人気脚本家 橋田壽賀子さんの終活について

「おしん」や「渡る世間は鬼ばかり」の人気テレビドラマを手掛けた人気脚本家の橋田壽賀子さんが、2021年4月4日、急性リンパ腫のため95歳でこの世を去りました。
橋田さんは、出演していたテレビ番組や週刊誌のインタビューで“終活”を行っていることを公表しており、すでに自身のお墓を用意していることや、葬儀や偲ぶ会はしないことを希望していると明かし、その取り組みが注目されていました。

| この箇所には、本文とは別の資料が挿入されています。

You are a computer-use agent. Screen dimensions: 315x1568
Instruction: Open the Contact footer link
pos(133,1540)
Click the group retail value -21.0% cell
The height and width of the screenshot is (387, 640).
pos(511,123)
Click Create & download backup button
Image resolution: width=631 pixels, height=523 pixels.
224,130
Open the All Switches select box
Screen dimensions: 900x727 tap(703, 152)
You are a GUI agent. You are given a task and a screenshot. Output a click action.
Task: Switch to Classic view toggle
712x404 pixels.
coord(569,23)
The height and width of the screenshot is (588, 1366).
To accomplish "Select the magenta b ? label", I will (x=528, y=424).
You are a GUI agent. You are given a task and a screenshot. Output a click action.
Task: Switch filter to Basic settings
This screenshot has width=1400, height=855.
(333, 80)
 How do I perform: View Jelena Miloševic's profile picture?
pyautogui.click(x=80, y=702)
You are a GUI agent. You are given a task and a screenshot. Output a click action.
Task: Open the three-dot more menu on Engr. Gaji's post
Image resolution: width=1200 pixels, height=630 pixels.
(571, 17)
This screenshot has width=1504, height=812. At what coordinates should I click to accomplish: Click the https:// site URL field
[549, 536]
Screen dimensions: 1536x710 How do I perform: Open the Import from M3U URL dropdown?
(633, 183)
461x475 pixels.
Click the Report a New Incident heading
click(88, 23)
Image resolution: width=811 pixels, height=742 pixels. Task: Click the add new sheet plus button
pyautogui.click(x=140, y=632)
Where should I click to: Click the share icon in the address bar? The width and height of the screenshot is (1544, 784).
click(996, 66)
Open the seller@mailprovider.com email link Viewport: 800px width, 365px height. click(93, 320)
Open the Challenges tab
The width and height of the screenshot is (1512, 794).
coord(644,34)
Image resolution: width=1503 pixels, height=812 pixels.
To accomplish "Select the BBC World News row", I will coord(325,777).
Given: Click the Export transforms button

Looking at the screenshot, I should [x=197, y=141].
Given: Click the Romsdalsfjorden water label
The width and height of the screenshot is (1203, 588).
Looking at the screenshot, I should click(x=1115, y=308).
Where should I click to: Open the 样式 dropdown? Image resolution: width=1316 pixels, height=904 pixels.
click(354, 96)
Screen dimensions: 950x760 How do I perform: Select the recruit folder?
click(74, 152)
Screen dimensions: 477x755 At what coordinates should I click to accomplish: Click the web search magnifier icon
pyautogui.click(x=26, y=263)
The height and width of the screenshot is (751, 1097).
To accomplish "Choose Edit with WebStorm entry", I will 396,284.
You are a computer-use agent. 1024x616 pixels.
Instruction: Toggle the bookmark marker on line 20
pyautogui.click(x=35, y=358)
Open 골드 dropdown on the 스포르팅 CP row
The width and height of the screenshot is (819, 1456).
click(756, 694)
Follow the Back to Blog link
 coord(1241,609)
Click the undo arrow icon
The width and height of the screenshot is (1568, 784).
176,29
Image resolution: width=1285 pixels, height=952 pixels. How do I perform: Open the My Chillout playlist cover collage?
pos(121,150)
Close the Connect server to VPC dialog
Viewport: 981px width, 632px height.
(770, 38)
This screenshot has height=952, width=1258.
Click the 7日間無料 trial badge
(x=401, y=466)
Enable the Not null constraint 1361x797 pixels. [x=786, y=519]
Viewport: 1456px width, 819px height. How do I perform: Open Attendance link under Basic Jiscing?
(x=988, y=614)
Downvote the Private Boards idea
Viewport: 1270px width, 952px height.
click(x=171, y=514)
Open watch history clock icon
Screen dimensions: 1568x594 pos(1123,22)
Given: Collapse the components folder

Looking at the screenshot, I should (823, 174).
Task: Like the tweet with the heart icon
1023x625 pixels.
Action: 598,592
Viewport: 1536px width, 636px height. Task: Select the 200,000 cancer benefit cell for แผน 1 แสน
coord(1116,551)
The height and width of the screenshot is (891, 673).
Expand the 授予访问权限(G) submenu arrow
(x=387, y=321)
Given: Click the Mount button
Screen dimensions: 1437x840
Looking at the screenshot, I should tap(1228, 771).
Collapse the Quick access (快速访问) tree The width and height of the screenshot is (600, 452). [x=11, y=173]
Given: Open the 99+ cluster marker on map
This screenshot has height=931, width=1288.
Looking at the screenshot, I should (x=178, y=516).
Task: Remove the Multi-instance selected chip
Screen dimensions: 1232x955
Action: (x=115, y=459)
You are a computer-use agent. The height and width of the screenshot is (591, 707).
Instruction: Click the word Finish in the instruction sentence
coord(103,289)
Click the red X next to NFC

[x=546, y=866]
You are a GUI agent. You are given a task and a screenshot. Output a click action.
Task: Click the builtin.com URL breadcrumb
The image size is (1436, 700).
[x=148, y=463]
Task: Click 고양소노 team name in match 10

この記事では、橋田壽賀子さんが終活で取り組んでいた内容と、著書の「安楽死で死なせて下さい」で明かしていた死生観や終末期論についてご紹介します。

橋田壽賀子さんの経歴やプロフィール

橋田壽賀子さんは「おしん」や「渡る世間は鬼ばかり」など、多くのテレビドラマを手掛けた人気脚本家です。
大正14年に韓国・ソウルで生まれた橋田壽賀子さんは、昭和24年に映画会社である「松竹」に入社し、10年後に退職してからは、フリーの脚本家として活動を行っていました。

 

橋田さんの名が知られるきっかけとなったのは、民放のテレビドラマである「愛と死をみつめて」で、その後「おんな太閤記」や「春日局」といったNHK大河ドラマの脚本も担当し、数々のヒット作を世に送り出しています。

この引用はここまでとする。